Stored records:
━━━━━━━━━━
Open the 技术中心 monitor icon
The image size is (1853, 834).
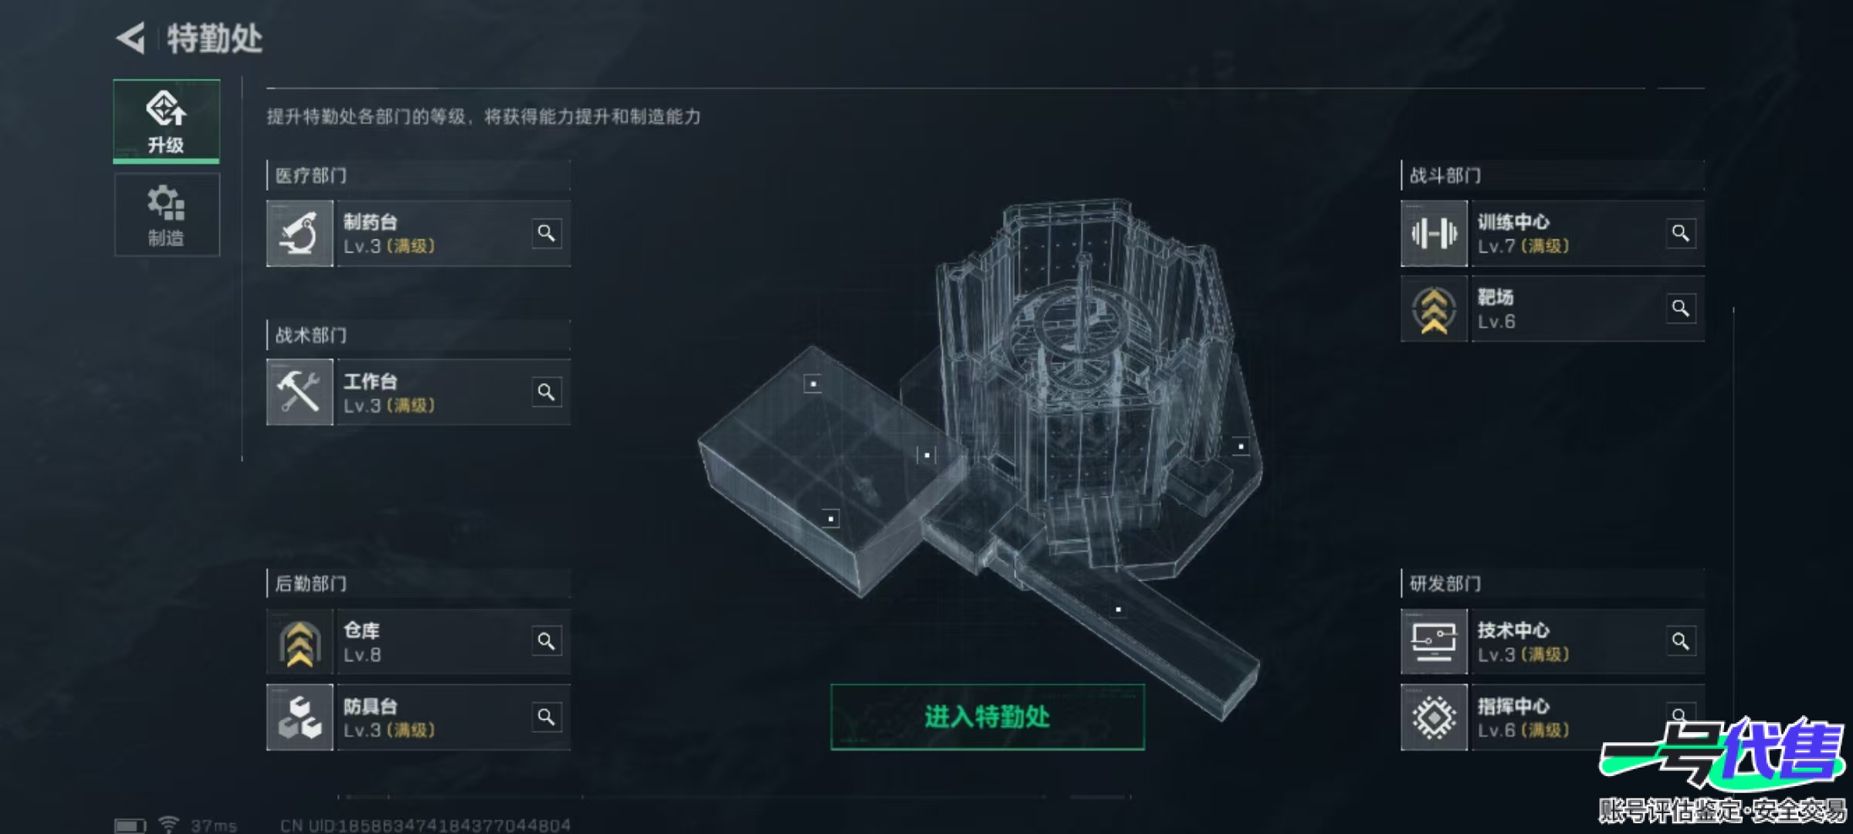1435,642
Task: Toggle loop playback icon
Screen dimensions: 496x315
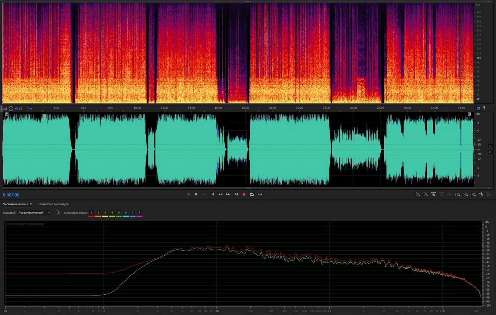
━━━━━━━━━━
[EXERCISE GOAL] Say how many lines of the entries above include the word "icon", giving the number alone.

[ANSWER BELOW] 2